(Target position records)
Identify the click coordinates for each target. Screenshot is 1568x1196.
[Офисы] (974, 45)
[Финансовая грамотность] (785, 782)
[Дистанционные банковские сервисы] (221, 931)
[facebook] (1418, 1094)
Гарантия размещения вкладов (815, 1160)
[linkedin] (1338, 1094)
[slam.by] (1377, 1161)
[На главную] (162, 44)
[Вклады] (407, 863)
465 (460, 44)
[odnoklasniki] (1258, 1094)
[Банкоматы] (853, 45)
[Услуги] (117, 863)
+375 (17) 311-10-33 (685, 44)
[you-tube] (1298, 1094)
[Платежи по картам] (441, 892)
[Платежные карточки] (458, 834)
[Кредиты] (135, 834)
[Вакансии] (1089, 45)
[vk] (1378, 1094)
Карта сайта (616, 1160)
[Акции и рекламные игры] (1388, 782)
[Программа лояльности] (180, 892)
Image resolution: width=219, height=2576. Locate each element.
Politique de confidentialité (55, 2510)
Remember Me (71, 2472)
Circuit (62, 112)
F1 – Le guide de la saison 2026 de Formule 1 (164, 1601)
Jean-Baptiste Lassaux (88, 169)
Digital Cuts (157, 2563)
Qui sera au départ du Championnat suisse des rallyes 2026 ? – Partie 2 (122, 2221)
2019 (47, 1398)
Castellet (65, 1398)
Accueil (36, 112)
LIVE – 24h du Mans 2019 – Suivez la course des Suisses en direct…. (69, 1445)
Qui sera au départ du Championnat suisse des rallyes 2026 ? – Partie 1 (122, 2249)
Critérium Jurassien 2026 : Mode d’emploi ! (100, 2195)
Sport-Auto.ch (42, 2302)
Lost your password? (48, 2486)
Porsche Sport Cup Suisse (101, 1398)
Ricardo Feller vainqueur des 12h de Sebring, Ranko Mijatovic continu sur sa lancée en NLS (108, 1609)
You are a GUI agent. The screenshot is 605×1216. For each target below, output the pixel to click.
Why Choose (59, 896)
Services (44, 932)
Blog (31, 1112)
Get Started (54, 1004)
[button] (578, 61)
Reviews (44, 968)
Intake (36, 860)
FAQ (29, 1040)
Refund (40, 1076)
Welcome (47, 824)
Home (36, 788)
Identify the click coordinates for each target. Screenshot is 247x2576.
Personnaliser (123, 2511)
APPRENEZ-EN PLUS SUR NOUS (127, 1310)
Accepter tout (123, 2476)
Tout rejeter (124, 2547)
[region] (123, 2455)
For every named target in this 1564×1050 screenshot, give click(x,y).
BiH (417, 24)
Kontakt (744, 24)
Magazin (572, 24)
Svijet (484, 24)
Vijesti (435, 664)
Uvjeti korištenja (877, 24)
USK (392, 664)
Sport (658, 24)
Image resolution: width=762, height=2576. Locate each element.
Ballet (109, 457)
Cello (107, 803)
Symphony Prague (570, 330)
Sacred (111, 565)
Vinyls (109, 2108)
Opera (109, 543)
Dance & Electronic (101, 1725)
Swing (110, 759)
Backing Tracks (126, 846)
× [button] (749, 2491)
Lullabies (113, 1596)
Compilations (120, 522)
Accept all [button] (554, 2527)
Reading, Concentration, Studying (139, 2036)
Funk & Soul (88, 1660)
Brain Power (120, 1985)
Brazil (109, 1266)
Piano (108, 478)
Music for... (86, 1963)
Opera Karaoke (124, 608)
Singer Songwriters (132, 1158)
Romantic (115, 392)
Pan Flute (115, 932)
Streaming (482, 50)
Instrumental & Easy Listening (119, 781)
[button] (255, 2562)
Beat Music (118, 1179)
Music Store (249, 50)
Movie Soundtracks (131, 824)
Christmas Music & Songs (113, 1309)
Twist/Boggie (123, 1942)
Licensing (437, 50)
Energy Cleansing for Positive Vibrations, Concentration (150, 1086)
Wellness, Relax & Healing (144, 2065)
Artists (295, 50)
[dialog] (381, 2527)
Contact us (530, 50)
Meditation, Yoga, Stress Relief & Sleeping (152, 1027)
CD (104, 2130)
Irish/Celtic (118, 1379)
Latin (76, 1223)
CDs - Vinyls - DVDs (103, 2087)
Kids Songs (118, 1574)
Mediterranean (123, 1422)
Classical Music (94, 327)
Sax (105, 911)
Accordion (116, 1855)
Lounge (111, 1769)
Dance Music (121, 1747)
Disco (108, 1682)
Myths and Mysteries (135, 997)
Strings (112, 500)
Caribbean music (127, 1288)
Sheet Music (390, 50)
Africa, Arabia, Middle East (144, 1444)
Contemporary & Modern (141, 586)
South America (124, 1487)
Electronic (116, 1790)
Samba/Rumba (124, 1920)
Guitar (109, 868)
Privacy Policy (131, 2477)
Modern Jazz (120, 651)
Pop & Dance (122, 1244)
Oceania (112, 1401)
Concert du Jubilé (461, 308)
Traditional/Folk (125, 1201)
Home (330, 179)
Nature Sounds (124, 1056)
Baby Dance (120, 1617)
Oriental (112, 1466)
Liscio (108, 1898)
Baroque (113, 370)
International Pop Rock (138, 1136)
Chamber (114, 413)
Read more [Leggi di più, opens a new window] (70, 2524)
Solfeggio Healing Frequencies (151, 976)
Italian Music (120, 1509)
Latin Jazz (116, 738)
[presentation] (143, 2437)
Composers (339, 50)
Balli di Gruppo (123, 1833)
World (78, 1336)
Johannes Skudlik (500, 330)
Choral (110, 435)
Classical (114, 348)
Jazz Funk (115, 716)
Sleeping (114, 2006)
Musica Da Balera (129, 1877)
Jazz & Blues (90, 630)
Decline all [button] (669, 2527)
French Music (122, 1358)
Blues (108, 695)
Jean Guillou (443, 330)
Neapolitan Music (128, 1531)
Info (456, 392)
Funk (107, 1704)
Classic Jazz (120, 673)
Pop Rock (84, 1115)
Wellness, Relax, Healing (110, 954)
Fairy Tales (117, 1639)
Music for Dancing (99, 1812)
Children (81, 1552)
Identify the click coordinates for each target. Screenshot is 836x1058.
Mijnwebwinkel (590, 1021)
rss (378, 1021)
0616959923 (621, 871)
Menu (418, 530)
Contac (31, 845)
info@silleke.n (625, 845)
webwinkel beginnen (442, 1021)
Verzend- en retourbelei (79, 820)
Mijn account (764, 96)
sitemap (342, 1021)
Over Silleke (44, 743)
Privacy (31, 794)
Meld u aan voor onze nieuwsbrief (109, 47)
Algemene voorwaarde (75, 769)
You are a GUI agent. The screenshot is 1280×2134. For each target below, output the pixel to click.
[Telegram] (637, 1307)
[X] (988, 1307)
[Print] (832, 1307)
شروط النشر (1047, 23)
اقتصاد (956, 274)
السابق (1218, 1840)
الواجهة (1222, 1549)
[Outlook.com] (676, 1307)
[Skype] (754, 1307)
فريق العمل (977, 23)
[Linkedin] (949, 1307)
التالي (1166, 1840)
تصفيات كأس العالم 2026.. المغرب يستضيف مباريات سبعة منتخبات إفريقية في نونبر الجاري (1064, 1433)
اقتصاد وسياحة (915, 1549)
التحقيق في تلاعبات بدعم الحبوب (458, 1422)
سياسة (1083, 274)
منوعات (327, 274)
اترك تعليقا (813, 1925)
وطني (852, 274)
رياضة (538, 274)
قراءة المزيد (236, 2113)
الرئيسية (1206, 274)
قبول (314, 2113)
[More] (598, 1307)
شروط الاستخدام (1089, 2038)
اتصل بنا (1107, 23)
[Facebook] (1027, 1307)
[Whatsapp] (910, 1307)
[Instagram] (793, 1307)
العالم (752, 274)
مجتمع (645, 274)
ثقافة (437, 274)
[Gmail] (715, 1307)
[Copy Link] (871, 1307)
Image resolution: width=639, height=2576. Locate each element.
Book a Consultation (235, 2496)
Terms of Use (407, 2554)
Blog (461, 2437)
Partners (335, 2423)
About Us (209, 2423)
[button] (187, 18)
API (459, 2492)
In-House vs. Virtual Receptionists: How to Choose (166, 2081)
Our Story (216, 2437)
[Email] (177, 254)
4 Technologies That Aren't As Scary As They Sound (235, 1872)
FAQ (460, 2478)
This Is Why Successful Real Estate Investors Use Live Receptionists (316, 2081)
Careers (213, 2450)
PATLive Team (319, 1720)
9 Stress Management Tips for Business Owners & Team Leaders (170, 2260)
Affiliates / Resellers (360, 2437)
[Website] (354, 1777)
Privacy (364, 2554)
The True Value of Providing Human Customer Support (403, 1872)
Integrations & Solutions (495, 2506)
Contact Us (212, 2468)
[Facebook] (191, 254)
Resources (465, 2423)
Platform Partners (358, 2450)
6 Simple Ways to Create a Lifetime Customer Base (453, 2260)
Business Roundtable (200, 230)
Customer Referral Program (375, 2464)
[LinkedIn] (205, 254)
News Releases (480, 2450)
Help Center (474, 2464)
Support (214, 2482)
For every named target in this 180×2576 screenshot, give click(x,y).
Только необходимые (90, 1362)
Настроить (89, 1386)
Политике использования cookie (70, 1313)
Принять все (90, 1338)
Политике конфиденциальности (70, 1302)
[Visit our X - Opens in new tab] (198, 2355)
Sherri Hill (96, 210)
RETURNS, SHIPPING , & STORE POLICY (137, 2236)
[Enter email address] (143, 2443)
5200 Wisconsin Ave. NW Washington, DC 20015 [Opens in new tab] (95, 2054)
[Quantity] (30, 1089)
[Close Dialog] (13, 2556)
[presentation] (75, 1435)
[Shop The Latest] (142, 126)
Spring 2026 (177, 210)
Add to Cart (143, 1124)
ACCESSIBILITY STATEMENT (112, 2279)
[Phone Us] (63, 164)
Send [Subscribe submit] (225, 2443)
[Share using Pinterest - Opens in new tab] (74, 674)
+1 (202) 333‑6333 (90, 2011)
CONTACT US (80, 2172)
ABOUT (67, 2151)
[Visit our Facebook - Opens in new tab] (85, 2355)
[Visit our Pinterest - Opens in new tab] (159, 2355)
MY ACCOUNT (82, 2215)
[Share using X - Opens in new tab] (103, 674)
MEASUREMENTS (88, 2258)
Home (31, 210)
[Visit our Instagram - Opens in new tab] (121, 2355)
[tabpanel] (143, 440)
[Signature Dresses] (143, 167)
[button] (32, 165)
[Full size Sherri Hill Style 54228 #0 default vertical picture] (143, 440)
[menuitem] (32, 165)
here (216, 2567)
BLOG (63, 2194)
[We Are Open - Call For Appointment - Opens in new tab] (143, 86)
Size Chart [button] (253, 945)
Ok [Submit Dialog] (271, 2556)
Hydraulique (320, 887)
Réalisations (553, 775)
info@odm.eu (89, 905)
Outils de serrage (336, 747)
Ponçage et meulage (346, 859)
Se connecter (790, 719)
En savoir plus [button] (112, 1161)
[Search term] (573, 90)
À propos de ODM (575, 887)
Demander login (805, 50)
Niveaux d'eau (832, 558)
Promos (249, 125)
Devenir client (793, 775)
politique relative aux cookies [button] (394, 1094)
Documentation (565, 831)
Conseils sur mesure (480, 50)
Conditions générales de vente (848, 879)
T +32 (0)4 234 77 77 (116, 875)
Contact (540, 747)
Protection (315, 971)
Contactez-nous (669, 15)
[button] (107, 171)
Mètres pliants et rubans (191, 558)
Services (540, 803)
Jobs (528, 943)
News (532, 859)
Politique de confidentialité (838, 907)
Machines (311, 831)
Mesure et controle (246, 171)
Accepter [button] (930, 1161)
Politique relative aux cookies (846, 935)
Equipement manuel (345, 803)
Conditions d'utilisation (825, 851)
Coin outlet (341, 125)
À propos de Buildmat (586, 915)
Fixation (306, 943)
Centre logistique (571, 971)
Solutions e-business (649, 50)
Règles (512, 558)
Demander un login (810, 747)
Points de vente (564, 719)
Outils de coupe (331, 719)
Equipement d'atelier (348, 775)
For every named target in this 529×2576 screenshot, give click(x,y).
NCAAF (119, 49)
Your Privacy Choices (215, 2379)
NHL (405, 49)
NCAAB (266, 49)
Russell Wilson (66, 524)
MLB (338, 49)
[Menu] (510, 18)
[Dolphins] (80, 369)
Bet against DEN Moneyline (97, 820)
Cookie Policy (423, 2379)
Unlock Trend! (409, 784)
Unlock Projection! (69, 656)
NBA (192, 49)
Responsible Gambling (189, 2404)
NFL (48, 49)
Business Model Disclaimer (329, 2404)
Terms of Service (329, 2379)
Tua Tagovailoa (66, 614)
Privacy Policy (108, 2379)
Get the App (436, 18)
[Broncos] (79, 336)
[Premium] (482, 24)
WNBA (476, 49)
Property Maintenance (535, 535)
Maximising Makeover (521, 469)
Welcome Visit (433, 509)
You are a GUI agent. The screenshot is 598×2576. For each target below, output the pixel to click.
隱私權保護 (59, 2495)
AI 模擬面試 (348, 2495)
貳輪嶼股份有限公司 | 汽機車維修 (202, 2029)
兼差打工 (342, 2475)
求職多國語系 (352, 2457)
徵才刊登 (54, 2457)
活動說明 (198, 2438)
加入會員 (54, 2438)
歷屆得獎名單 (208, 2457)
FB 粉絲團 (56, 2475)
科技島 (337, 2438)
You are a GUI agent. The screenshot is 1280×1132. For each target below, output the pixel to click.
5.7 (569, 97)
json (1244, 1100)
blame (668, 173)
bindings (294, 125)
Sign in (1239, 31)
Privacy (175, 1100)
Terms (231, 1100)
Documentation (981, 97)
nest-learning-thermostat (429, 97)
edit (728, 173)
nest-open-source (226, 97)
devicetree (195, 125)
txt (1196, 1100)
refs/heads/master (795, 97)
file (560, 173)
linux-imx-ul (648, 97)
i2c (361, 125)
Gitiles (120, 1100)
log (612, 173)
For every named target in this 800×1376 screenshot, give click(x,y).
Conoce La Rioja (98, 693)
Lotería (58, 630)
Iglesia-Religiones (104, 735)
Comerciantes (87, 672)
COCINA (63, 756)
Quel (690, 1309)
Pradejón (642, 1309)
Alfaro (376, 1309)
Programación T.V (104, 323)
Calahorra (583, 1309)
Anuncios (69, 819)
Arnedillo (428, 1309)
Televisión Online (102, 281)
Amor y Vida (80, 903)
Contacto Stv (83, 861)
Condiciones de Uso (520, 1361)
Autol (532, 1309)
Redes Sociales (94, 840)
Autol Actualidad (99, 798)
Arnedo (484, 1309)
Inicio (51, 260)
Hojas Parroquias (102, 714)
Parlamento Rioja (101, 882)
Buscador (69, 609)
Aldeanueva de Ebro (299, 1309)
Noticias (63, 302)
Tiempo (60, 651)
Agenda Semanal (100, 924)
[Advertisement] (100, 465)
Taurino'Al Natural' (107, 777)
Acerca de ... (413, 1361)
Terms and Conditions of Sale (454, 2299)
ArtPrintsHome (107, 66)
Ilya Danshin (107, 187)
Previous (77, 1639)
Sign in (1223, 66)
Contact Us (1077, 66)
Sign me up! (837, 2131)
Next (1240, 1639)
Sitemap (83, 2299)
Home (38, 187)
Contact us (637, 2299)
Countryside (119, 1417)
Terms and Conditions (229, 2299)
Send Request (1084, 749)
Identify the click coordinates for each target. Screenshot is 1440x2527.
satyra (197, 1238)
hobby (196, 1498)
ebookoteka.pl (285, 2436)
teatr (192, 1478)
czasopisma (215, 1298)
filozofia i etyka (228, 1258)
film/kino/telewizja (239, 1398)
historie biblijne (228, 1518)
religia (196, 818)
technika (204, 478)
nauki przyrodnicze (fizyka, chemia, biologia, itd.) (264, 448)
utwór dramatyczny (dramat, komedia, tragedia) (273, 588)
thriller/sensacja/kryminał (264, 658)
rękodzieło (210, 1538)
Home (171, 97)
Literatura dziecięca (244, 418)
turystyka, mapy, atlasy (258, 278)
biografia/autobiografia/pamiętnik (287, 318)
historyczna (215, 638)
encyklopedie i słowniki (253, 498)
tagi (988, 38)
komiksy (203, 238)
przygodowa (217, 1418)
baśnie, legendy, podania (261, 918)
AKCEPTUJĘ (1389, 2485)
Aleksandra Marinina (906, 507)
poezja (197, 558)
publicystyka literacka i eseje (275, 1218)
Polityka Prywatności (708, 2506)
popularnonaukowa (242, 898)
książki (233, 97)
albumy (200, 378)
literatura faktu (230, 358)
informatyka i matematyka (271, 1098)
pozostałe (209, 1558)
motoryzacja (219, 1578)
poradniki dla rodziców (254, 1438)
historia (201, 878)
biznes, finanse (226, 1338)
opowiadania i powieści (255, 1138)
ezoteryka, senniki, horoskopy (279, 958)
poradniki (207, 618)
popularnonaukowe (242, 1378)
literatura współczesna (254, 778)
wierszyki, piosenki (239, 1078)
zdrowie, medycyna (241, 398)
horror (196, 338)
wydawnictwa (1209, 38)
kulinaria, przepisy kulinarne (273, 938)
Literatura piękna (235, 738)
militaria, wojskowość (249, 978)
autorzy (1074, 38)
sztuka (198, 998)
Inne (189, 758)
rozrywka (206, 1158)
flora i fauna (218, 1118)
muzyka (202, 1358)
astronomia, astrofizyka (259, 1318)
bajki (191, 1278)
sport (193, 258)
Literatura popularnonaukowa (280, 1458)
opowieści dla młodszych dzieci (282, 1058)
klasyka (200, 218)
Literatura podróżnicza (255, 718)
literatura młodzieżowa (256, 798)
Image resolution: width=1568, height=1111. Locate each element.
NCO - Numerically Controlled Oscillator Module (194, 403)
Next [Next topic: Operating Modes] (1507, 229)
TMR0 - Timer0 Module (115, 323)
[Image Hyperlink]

◆ SHORT EXERCISE ◆
Pull out each line from the listing above that contains the word "Equipement".

◆ RESULT FOR THIS TASK ◆
Equipement manuel (345, 803)
Equipement d'atelier (348, 775)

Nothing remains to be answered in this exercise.